The W32/Mydoom.A@mm is a mass-mailing worm with certain payloads. Written in C++, the worm is compressed with the UPX executable packer and is 22.528 bytes in size. The worm contains several encrypted strings that are decrypted as needed using the same decryption routine. On infection the worm executes notepad displaying a meaningless jumble of data.
The worm carries out a query for certain information, contained within the registry, regarding the 'explorer.exe' on the system. If that information is not accessible, the worm will create a mutex lock in memory with the identification 'SwebSipcSmtxS0'.
The worm places two files under the system directory when executed:
%system_dir%\shimgapi.dll
-This file is the backdoor component of the W32/Mydoom.A@mm worm.
%system_dir%\taskmon.exe
-This file is an exact copy of the worm.
The worm retrieves the system date, if the date has passed the 11th of february 2004, it exits at this point without any further action.
The worm searches the registry for the presence of 'Kazaa', a file-sharing program. If found, the worm places a copy of itself in the Kazaa 'Shared folder', with a name chosen randomly from the following list with an extension of '.bat', '.exe', '.scr', or '.pif':
icq2004-final
activation_crack
strip-girl-2.0bdcom_patches
rootkitXP
office_crack
nuke2004
winamp5
The worm contains a routine intended to perform a DoS (Denial of Service) attack against the domain www.sco.com. The routine will start late on sunday the 1st of February. First the worm will determine whether an internet connection is present, if it is, the worm will set up 63 individual threads. Then, after a short waiting period, each of the threads will issue a 'GET /HTTP/1.1' request to the server address resolved for the domain name 'www.sco.com'.
To ensure that the worm is executed when Windows is started, the worm creates the following registry key:
[HKEY_LOCAL_MACHINE\SOFTWARE\Microsoft\Windows\CurrentVersion\Run]
"TaskMon"="%system_directory%\taskmon.exe"
If this key is not successfully created, it tries to create a similar key under the current user ID in the registry:
[HKEY_CURRENT_USER\{User ID}\SOFTWARE\Microsoft\Windows\CurrentVersion\Run]
"TaskMon"="%system_directory%\taskmon.exe"
Mass mailing
To gather e-mail addresses, the worm looks through each entry in the Windows Address Book (WAB), as well as searching fixed drives on the computer, for files with any one of the following extensions: .adb, .tbb, .dbx, .asp, .php, .sht, .htm., .wab, .pl and .txt
Each message is parsed by the worm.

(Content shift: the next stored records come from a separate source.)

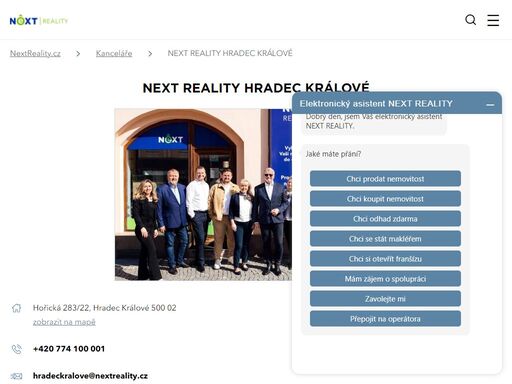This screenshot has width=512, height=384.
Task: Click Přepojit na operátora button
Action: [385, 319]
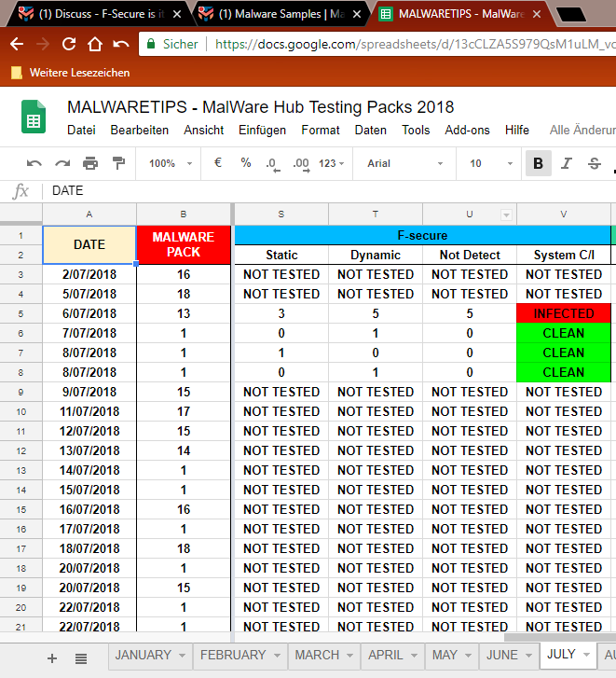Open the zoom level dropdown at 100%
Viewport: 616px width, 678px height.
(170, 163)
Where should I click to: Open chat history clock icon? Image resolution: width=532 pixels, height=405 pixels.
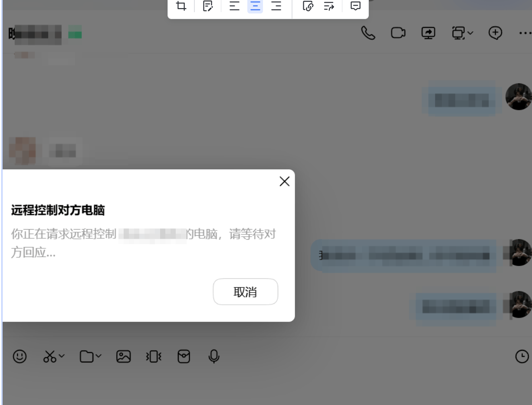coord(522,356)
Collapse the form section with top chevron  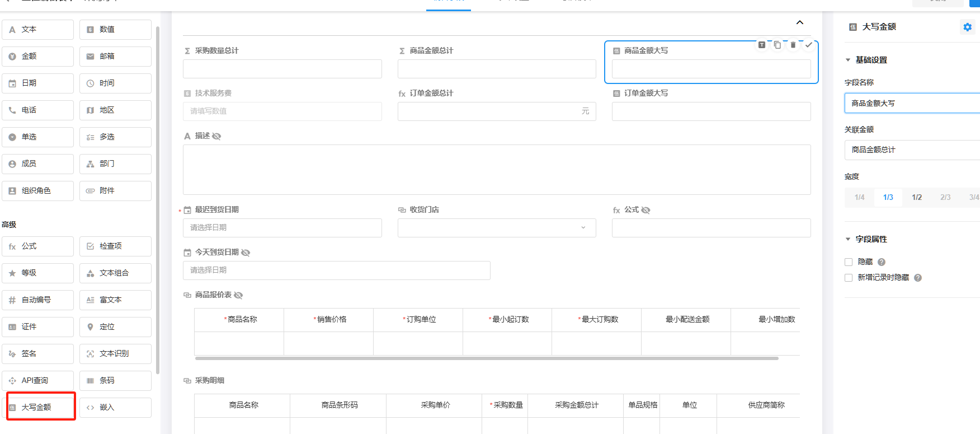click(799, 22)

During this routine it performs several tests on the harvested e-mail addresses, such as a simple validation of the address, a comparison with several hardcoded names inside the worm's body. The outcome of these routines depends on whether or not the worm sends an infected message to that particular address.

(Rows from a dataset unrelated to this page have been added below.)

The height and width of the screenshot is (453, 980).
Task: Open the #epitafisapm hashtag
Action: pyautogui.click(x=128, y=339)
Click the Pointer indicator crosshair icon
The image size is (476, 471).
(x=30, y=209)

The worm attempts to construct addresses for domains that he has already harvested valid e-mail addresses from. The worm contains a list of names, used for that purpose. The list is contained within the worms body, examples of these names are the following:
'john' 'john' 'alex' 'michael' 'james' 'mike' 'kevin' 'david' 'george' 'sam' 'andrew' 'jose' 'leo' 'maria' 'jim' 'brian' 'serg' 'mary' 'ray' 'tom' 'peter' 'robert' 'bob' 'jane' 'joe' 'dan' 'dave' 'matt' 'steve' 'smith' 'stan' 'bill' 'bob' 'jack' 'fred' 'ted' 'adam' 'brent' 'alice' 'anna' 'brenda' 'claudia' 'debby' 'helen' 'jerry' 'jimmy' 'julie' 'linda' 'sandra'.
The W32/Mydoom.A@mm, has a built-in routine to communicate with SMTP servers. By using this routine, the worm is able to forge the FROM: address, that appears to the end-user.
For the FROM: field, the worm usually uses an harvested e-mail address from the infected system, or it blends it with predefined names inside the worms body. The worm is also able to retrieve the addresses of remote SMTP servers through MX record queries.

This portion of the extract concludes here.